→ WORK REQUEST
Write out each line from the data below that includes the word "agent".

→ DATA FOR PROCESSING
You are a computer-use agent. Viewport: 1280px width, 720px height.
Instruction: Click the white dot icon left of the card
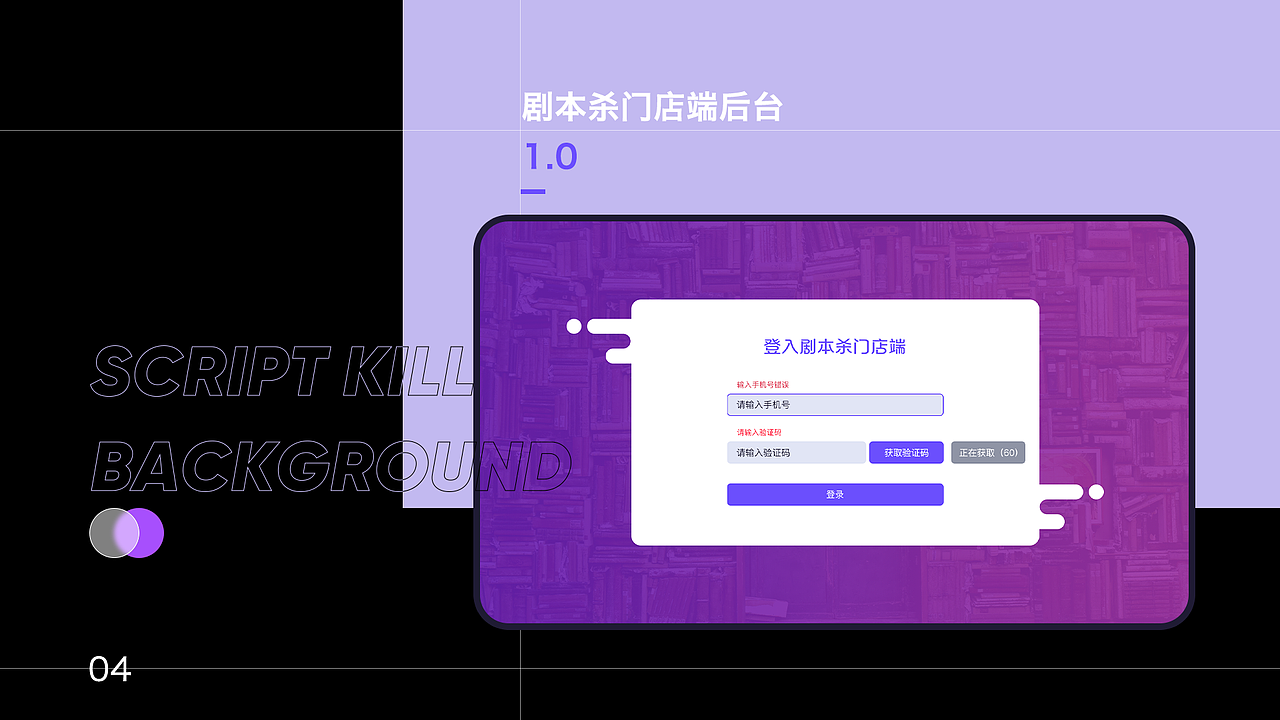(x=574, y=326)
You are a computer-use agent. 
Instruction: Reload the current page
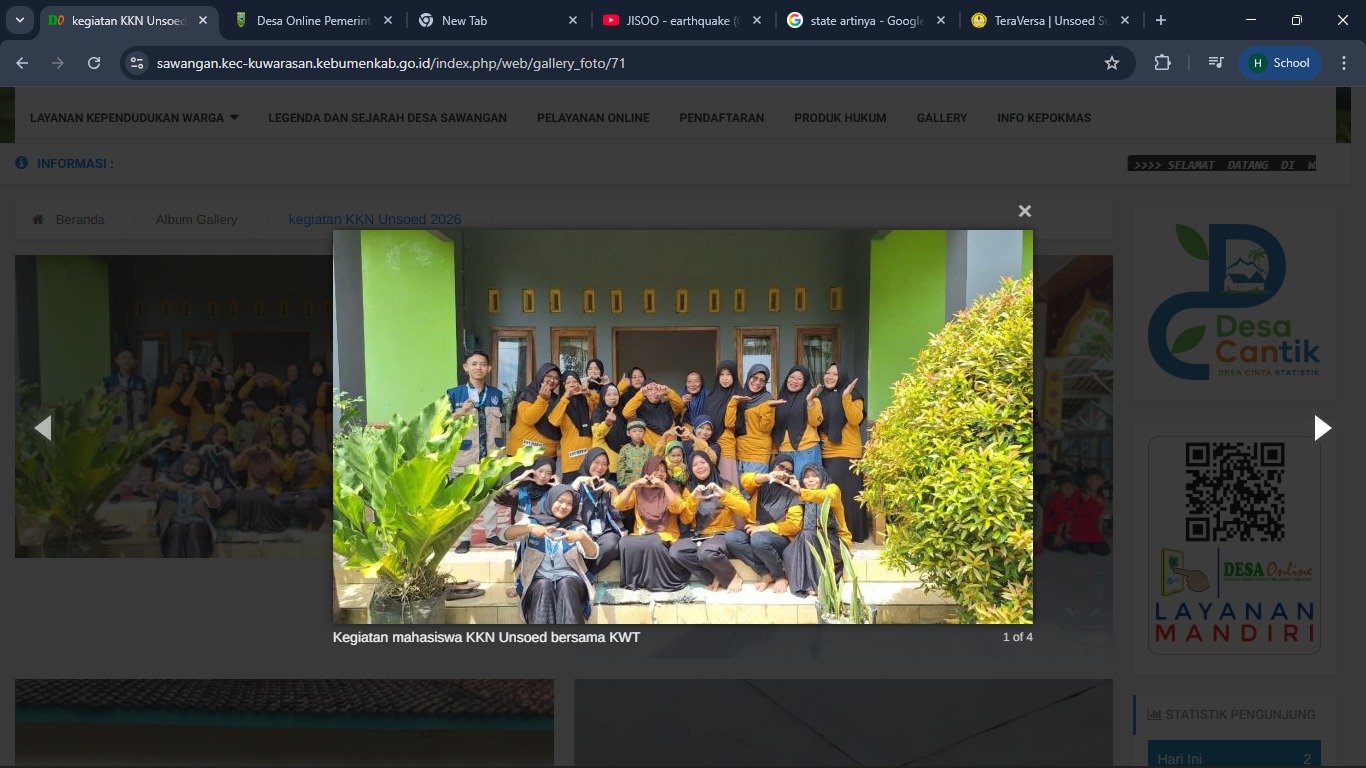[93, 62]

→ SOLVED EXERCISE
You are a computer-use agent. Viewport: 1280px width, 720px height.
You are a computer-use agent. 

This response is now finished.